Rudolf Sillén has written an article on Bubbles, sugar & sweetness in Champagne. [read the full champagne story]
Estimated reading time: 4 minutes
A second fermentation in the bottle is the origin of “bubbles”.
The most distinctive thing about Champagne and sparkling wines is that it “bubbles” when poured into a glass. The bubbles consist of carbon dioxide (CO2), which is a colorless and odorless gas that is about 50 % heavier than air. Density 1.98 g/dm3. The carbon dioxide has been formed by adding sugar and yeast to a still, white wine so that a second fermentation can take place in the bottle. The normal addition is about 24 grams of sugar per liter and a little yeast. It is called “Liqueur de tirage”. This second fermentation produces approx. 1.2 % alcohol and about 12 liters of carbon dioxide, which creates a pressure of about 6 bar in the bottle. Carbon dioxide dissolves in the wine and carbonic acid is formed via a reversible reaction (CO2+H2O <-> H2CO3).
Some of the carbonic acid forms hydrogen and carbonate ions (H+ and HCO3-), which makes it a weak acid. After this second fermentation, the sugar content is usually less than 3 grams per liter and the Champagne is then classified as “Brut nature”. At this stage the champagne has a low pH (often <3) and a high total acid (acidity, often >7 g/l)). The high level of carbon dioxide in the wine makes it feel fresh, “spritzy” in the mouth. Enzymes in the mouth convert carbon dioxide into carbonic acid, which the taste buds perceive as slightly sour (without added sugar). Indications are that aromas are felt more clearly at high levels of carbon dioxide. (My hypothesis: CO2 molecules act as “carriers” of aroma molecules?)
Added sugar and acid balance the sweetness.
Sugar is often added to the wine after the second fermentation to balance the acidity. The addition is called “Liqueur d´expedition” and is added after the wine has been disgorged and the dead yeast removed. Sweetness depends not only on sugar but also on alcohol, glycerin and acidity. High acidity reduces sweetness. The carbon dioxide and acidity are significantly higher in sparkling than in most still wines. Therefore rather high levels of sugar are needed for the wine to be perceived as sweet. Up to the “Brut” classification, which allows up to 12 grams of sugar per liter, Champagne is usually experienced as quite dry because the carbonation overshadows the sugar. Only at the “Sec / dry” classification, which means 17-32 grams/liter, does a certain sweetness begin to be perceived.
The champagne transforms into a still wine and makes the sweetness obvious.
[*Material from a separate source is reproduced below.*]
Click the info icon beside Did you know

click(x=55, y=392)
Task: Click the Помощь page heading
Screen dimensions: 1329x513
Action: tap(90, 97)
When you pour Champagne into a glass, the pressure drops from the bottle pressure of about 6 bar (3 times higher than in a car tire) to the atmospheric pressure of 1 bar, which causes the solubility of carbon dioxide to decrease drastically. That causes the carbon dioxide to bubble up and disappear. The reduction of carbon dioxide causes the Champagne to gradually change. The pH increases slightly at the same time as carbonation and acidity decrease. After about 30 minutes, the “bubbling” has come to an end and the Champagne has turned into a still, sweet white wine with maybe 30 grams of sugar per liter. Without bubbles, the wine now feels very sweet and unbalanced.
In a test with a Sec Champagne (30 g sugar/liter) we let a group of tasters estimate sweetness on a scale from 1-5. After filling the glasses the average experience of sweetness was 2. We waited 30 minutes until no more bubbles could be seen. Now the sweetness had increased and was experienced as 4 on the 5 point scale.
Conclusion:
To maximize the enjoyment of Champagne and other sparkling wines, they should be drunk shortly after filling the glass. Preferably within 10 minutes!
Referenses:
- How does dissolved carbon dioxide affect taste and texture of still white and red wine? Dr. Richard Gawel. Australien Wine Research Institute
- The role of CO2 in wine production. Atlas-Scientific.com
- Understanding Wine Technology. Dr. David Bird. Chemist.
- Mail conversation.
- Wine Tasting. A Professional Handbook. Prof. Ronald S. Jackson.
- Plus numerous metastudies via Google and YouTube. Mail conversation with Systembolaget Lab.
- Mail conversation with Richard Juhlin.